• _GIVEN EXERCISE_:
Copy every line of the listing below word for word.
"""
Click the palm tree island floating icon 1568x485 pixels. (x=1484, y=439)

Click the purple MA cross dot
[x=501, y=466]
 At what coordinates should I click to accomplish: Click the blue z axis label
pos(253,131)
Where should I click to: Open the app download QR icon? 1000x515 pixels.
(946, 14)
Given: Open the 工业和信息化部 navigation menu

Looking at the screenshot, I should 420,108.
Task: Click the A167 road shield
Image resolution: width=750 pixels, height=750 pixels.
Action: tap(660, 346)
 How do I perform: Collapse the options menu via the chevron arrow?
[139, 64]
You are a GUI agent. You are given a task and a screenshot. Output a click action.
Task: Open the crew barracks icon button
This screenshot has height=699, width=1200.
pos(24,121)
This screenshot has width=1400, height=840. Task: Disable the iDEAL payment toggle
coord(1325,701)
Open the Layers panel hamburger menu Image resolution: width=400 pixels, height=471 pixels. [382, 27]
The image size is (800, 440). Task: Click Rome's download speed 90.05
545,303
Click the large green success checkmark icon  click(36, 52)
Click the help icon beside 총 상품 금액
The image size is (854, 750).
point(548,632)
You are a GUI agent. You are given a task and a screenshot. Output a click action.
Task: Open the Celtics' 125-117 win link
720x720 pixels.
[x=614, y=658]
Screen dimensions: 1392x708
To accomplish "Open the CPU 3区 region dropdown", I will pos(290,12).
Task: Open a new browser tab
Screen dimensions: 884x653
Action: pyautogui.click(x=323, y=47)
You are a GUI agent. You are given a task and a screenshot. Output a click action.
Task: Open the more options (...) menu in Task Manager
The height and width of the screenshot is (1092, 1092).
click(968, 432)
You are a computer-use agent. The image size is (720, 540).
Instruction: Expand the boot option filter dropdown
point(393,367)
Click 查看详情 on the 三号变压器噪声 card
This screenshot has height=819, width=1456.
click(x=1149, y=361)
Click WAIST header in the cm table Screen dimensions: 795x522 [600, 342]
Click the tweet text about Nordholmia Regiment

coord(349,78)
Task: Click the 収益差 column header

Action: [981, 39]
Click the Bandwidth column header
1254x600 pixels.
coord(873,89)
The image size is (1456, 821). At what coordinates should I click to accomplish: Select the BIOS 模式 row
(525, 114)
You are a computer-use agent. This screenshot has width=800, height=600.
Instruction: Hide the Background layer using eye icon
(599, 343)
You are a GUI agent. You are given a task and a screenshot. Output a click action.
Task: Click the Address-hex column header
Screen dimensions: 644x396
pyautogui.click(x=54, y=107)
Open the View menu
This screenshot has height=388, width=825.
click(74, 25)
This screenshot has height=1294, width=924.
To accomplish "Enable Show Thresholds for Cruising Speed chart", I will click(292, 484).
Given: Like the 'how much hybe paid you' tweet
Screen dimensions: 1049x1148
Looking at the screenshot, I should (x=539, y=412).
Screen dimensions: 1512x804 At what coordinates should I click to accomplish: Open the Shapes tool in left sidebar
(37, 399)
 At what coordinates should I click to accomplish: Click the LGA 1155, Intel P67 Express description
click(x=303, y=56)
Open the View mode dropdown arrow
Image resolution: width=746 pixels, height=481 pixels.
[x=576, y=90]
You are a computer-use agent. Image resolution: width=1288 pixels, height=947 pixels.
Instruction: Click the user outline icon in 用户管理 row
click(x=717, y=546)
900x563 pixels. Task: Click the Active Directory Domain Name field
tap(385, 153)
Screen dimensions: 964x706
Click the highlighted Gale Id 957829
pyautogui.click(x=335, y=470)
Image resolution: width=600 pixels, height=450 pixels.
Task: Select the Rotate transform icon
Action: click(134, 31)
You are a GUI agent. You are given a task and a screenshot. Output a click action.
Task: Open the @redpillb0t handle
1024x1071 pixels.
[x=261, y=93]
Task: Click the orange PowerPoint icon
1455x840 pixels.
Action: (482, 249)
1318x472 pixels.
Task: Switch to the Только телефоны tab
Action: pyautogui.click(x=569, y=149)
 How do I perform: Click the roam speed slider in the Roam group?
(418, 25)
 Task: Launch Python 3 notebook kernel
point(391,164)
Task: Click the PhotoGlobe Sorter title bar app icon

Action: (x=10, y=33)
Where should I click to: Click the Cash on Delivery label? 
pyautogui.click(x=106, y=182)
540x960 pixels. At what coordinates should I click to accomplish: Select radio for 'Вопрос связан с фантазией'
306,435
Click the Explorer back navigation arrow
"""
• _WRITTEN ANSWER_:
Click the palm tree island floating icon 1568x485 pixels. (x=1484, y=439)

Click the purple MA cross dot
[x=501, y=466]
 At what coordinates should I click to accomplish: Click the blue z axis label
pos(253,131)
Where should I click to: Open the app download QR icon? 1000x515 pixels.
(946, 14)
Given: Open the 工业和信息化部 navigation menu

Looking at the screenshot, I should 420,108.
Task: Click the A167 road shield
Image resolution: width=750 pixels, height=750 pixels.
Action: tap(660, 346)
 How do I perform: Collapse the options menu via the chevron arrow?
[139, 64]
You are a GUI agent. You are given a task and a screenshot. Output a click action.
Task: Open the crew barracks icon button
This screenshot has height=699, width=1200.
pos(24,121)
This screenshot has width=1400, height=840. Task: Disable the iDEAL payment toggle
coord(1325,701)
Open the Layers panel hamburger menu Image resolution: width=400 pixels, height=471 pixels. [382, 27]
The image size is (800, 440). Task: Click Rome's download speed 90.05
545,303
Click the large green success checkmark icon  click(36, 52)
Click the help icon beside 총 상품 금액
The image size is (854, 750).
point(548,632)
You are a GUI agent. You are given a task and a screenshot. Output a click action.
Task: Open the Celtics' 125-117 win link
720x720 pixels.
[x=614, y=658]
Screen dimensions: 1392x708
To accomplish "Open the CPU 3区 region dropdown", I will pos(290,12).
Task: Open a new browser tab
Screen dimensions: 884x653
Action: pyautogui.click(x=323, y=47)
You are a GUI agent. You are given a task and a screenshot. Output a click action.
Task: Open the more options (...) menu in Task Manager
The height and width of the screenshot is (1092, 1092).
click(968, 432)
You are a computer-use agent. The image size is (720, 540).
Instruction: Expand the boot option filter dropdown
point(393,367)
Click 查看详情 on the 三号变压器噪声 card
This screenshot has height=819, width=1456.
click(x=1149, y=361)
Click WAIST header in the cm table Screen dimensions: 795x522 [600, 342]
Click the tweet text about Nordholmia Regiment

coord(349,78)
Task: Click the 収益差 column header

Action: [981, 39]
Click the Bandwidth column header
1254x600 pixels.
coord(873,89)
The image size is (1456, 821). At what coordinates should I click to accomplish: Select the BIOS 模式 row
(525, 114)
You are a computer-use agent. This screenshot has width=800, height=600.
Instruction: Hide the Background layer using eye icon
(599, 343)
You are a GUI agent. You are given a task and a screenshot. Output a click action.
Task: Click the Address-hex column header
Screen dimensions: 644x396
pyautogui.click(x=54, y=107)
Open the View menu
This screenshot has height=388, width=825.
click(74, 25)
This screenshot has height=1294, width=924.
To accomplish "Enable Show Thresholds for Cruising Speed chart", I will click(292, 484).
Given: Like the 'how much hybe paid you' tweet
Screen dimensions: 1049x1148
Looking at the screenshot, I should (x=539, y=412).
Screen dimensions: 1512x804 At what coordinates should I click to accomplish: Open the Shapes tool in left sidebar
(37, 399)
 At what coordinates should I click to accomplish: Click the LGA 1155, Intel P67 Express description
click(x=303, y=56)
Open the View mode dropdown arrow
Image resolution: width=746 pixels, height=481 pixels.
[x=576, y=90]
You are a computer-use agent. Image resolution: width=1288 pixels, height=947 pixels.
Instruction: Click the user outline icon in 用户管理 row
click(x=717, y=546)
900x563 pixels. Task: Click the Active Directory Domain Name field
tap(385, 153)
Screen dimensions: 964x706
Click the highlighted Gale Id 957829
pyautogui.click(x=335, y=470)
Image resolution: width=600 pixels, height=450 pixels.
Task: Select the Rotate transform icon
Action: click(134, 31)
You are a GUI agent. You are given a task and a screenshot. Output a click action.
Task: Open the @redpillb0t handle
1024x1071 pixels.
[x=261, y=93]
Task: Click the orange PowerPoint icon
1455x840 pixels.
Action: (482, 249)
1318x472 pixels.
Task: Switch to the Только телефоны tab
Action: pyautogui.click(x=569, y=149)
 How do I perform: Click the roam speed slider in the Roam group?
(418, 25)
 Task: Launch Python 3 notebook kernel
point(391,164)
Task: Click the PhotoGlobe Sorter title bar app icon

Action: (x=10, y=33)
Where should I click to: Click the Cash on Delivery label? 
pyautogui.click(x=106, y=182)
540x960 pixels. At what coordinates should I click to accomplish: Select radio for 'Вопрос связан с фантазией'
306,435
Click the Explorer back navigation arrow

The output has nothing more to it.